You may not know exactly where your fire department would go for water if your house were on fire. But you can be sure your insurance company knows your proximity to a fire station and the nearest hydrant. Because they know it takes water to put out structure fires — generally more than what’s on board a rural fire department’s trucks when they respond.
Wildland firefighting is a bit different so we’ll look at that in an upcoming article. For now, let’s focus on water for structure fires.
You wouldn’t think water supply would be such an issue in many areas. Where I live, for example, there’s a river about a mile behind my house, a good creek a mile the other direction, and three large lakes within a 10-mile radius. That’s all well and good for fishing. But if your house is burning, getting water for fire suppression and to protect other exposures is still a major challenge.
I say this from experience. In 2002, after we built our new house, five area volunteer fire departments came to use our old farmhouse for a training exercise called a controlled burn. Before the first match was struck they set up a portable pump in the river by the fire station, less than two miles away. There were three tenders (tanker trucks) on hand to move water from that fill site to our location, where firefighters were ready to protect our new home, another building, and a propane tank. A great deal of planning went into making it a safe experience. And still we nearly ran out of water: So many passers-by, drawn like moths to flame, were parked along the road that the tenders had trouble getting into our driveway to deliver their water.
Training exercises like that help fire departments plan on the fly when we’re called to an unplanned structure fire. Even before the first person on the scene can radio a size-up of the situation, officers are calling for additional tenders from our mutual aid partners and running through a mental catalog of potential fill sites. Because unless the structure is right on a body of water, we will have to shuttle water from a fill site to the scene.
The Town of Wolf River (118.8 square miles) has two dry hydrants. Those are unpressurized stand pipes permanently installed at a reliable water source. In addition, we’re equipped to set up a portable pump to draw water from any lake or stream that’s closer and accessible. There’s also an ice auger hanging in the station just in case all our options are frozen. And we have an automatic mutual aid agreement with the Village of White Lake so the hydrants connected to their municipal water system are available to us.

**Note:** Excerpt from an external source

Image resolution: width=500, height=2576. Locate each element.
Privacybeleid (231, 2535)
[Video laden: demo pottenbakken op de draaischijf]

Fighting a fire in an average-size single-family dwelling takes about 250 to 300 gallons of water per minute and around 2,500 gallons total. For a larger home, that might be closer to 500 gallons per minute and 10,000 gallons total. Our tender holds 3,000 gallons. Each mile you have to travel between the scene and a fill site translates into a time factor that reduces gallons per minute available to fight the fire and protect other exposures. So on most structure fire dispatches, the chief is requesting additional tenders from our mutual aid partners before he even reaches the scene. The goal is to have a water shuttle moving as soon as possible.
For our department, here’s what that shuttle looks: Our tender dumps its water into the large portable tank we set up for the engine to draft from, then pulls away to go to the fill site for another load. While that tender is gone, other departments’ tenders tag in to the relay. Last year my husband ran the fill site at a mutual aid call for a neighboring department. With three tenders, he estimates they moved 30,000 gallons of water from a dry hydrant three miles from the scene of a structure fire. That was in daylight with good roads.
By comparison, for a machine shed fire a while back, our fill site was only half a mile away in the lake with a large boat landing. But it was night, and the road was curvy and narrow. It took tenders at least 30 minutes to empty, get to the fill site, load 3,000 gallons, get back to the scene, and make a Y-turn to back up to the portable tank.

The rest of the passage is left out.